* PROBLEM REQUIREMENTS
Return the lines from the start of the data through the line with "Click the ZigBee Light Link group icon". Include both of those lines and no others.

=====

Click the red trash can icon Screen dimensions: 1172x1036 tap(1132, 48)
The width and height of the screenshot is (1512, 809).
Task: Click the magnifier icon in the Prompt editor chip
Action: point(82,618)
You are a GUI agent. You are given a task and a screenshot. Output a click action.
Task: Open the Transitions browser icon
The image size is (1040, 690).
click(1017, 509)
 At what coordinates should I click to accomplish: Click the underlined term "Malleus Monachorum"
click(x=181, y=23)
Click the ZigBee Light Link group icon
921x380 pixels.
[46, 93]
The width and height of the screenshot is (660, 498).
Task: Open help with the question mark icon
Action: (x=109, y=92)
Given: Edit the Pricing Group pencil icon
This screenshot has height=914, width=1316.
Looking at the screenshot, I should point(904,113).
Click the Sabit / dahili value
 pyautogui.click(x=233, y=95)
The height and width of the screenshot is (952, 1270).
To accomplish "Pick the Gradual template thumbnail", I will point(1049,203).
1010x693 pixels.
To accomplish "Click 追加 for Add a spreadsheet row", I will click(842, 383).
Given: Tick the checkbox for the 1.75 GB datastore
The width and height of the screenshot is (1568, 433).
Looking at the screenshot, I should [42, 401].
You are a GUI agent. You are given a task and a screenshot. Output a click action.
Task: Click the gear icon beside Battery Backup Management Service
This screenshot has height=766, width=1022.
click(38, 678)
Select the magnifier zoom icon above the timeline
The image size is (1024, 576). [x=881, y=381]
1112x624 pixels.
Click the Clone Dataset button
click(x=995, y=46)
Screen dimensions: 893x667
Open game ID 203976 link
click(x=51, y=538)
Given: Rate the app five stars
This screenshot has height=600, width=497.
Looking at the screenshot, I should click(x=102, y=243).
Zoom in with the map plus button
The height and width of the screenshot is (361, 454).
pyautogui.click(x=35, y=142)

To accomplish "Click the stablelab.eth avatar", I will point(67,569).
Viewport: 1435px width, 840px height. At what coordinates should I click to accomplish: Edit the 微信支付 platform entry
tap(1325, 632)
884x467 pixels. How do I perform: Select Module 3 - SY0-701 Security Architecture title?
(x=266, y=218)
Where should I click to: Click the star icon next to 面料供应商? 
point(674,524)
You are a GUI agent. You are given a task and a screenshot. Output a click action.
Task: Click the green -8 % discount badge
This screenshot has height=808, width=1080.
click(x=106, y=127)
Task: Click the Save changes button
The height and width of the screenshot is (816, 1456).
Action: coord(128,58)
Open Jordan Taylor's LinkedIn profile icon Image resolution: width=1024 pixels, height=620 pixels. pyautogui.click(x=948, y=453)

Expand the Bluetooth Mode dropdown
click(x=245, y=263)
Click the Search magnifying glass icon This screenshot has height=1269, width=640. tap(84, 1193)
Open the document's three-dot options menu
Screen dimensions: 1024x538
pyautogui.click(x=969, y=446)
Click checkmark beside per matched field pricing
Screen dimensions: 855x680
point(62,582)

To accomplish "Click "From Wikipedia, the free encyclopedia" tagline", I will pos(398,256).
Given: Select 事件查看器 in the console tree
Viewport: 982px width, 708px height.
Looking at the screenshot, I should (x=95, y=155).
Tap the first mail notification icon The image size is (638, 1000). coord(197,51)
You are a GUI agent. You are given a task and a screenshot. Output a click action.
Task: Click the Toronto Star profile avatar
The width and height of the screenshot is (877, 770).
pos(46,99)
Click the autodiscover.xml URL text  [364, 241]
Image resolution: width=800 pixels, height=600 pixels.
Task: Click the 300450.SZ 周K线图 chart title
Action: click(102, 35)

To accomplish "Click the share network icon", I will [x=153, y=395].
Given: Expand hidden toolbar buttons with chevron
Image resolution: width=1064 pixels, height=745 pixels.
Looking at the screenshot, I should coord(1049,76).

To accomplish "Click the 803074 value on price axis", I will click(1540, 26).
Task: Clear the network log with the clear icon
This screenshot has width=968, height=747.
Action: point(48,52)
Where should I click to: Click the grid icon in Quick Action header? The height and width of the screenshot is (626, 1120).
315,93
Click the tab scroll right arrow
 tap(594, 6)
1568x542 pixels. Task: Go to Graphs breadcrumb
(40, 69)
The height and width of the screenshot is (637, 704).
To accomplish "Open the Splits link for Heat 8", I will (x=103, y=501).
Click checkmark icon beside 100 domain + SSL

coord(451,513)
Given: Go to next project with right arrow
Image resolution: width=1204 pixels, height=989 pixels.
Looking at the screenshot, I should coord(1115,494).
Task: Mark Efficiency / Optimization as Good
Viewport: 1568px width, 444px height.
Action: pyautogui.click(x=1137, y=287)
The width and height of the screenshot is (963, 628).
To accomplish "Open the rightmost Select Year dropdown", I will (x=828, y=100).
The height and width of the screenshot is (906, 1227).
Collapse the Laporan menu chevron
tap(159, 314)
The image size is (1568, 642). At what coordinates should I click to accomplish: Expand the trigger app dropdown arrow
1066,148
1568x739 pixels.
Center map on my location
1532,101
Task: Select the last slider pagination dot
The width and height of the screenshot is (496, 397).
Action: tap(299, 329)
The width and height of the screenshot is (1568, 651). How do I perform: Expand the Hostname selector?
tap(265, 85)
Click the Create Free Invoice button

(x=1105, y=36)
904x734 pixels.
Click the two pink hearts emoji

=====

* SOLUTION BELOW
Click the red trash can icon Screen dimensions: 1172x1036 tap(1132, 48)
The width and height of the screenshot is (1512, 809).
Task: Click the magnifier icon in the Prompt editor chip
Action: point(82,618)
You are a GUI agent. You are given a task and a screenshot. Output a click action.
Task: Open the Transitions browser icon
The image size is (1040, 690).
click(1017, 509)
 At what coordinates should I click to accomplish: Click the underlined term "Malleus Monachorum"
click(x=181, y=23)
Click the ZigBee Light Link group icon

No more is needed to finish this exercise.